> **Your assignment**
Copy every line of the entries that has the string "menu" in it.

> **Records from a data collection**
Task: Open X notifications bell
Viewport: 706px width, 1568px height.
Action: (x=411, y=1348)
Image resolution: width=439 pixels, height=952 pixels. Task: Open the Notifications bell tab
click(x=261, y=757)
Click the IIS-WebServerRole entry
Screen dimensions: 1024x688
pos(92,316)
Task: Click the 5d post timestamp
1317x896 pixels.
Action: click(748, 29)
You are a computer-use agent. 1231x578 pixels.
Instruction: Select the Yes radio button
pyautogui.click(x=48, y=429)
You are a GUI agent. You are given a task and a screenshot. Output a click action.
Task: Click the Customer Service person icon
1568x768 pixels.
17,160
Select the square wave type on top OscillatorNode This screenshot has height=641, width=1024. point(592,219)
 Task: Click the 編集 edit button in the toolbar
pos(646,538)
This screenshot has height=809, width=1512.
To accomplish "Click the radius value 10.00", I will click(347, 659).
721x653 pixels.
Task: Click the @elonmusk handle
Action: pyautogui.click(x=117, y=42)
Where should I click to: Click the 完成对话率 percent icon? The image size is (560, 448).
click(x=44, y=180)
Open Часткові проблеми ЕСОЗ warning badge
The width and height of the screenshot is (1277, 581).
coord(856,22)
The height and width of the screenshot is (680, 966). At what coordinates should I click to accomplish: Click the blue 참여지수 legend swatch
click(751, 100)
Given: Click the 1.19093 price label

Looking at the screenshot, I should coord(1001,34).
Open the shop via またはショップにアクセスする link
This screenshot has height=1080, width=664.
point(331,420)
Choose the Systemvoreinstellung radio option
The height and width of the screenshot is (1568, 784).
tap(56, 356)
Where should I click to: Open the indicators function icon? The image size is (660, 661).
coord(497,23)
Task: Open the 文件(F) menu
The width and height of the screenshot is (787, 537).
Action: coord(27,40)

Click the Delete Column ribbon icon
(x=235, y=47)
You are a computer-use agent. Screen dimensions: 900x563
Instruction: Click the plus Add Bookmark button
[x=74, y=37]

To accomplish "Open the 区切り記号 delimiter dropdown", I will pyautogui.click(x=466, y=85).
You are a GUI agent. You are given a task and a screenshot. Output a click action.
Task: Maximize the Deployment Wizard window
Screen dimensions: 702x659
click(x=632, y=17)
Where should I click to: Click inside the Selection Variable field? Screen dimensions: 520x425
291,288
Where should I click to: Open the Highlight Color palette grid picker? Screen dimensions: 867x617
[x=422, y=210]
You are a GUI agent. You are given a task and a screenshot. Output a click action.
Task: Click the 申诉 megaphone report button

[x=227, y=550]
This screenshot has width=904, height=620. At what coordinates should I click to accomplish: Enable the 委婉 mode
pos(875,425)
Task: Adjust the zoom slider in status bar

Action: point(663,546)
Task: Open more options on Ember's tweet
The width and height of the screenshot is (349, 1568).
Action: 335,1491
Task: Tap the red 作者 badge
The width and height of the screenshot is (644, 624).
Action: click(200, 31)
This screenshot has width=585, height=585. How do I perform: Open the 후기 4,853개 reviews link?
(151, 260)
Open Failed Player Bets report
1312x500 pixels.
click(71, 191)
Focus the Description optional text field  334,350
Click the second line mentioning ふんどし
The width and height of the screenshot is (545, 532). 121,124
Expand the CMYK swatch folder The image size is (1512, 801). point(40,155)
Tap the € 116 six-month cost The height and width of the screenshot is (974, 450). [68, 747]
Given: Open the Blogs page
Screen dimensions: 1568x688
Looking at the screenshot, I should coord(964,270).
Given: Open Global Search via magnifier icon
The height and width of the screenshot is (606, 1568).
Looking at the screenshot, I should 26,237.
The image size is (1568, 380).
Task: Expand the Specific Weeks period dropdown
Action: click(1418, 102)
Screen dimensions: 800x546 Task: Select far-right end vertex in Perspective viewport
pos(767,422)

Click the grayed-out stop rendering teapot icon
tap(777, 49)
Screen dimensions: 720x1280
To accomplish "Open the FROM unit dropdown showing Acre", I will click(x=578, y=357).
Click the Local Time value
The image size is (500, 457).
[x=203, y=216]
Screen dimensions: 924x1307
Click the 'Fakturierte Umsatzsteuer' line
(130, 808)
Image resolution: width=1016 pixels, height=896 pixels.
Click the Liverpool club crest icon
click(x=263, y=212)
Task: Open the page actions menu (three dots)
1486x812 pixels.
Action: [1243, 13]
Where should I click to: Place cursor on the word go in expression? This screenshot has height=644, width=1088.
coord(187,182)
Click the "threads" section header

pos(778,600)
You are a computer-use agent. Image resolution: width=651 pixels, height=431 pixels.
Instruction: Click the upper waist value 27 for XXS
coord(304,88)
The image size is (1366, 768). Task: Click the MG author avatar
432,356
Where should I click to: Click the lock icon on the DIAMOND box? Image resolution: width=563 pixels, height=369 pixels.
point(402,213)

> **Expected output**
Task: Open the 文件(F) menu
Task: Open the page actions menu (three dots)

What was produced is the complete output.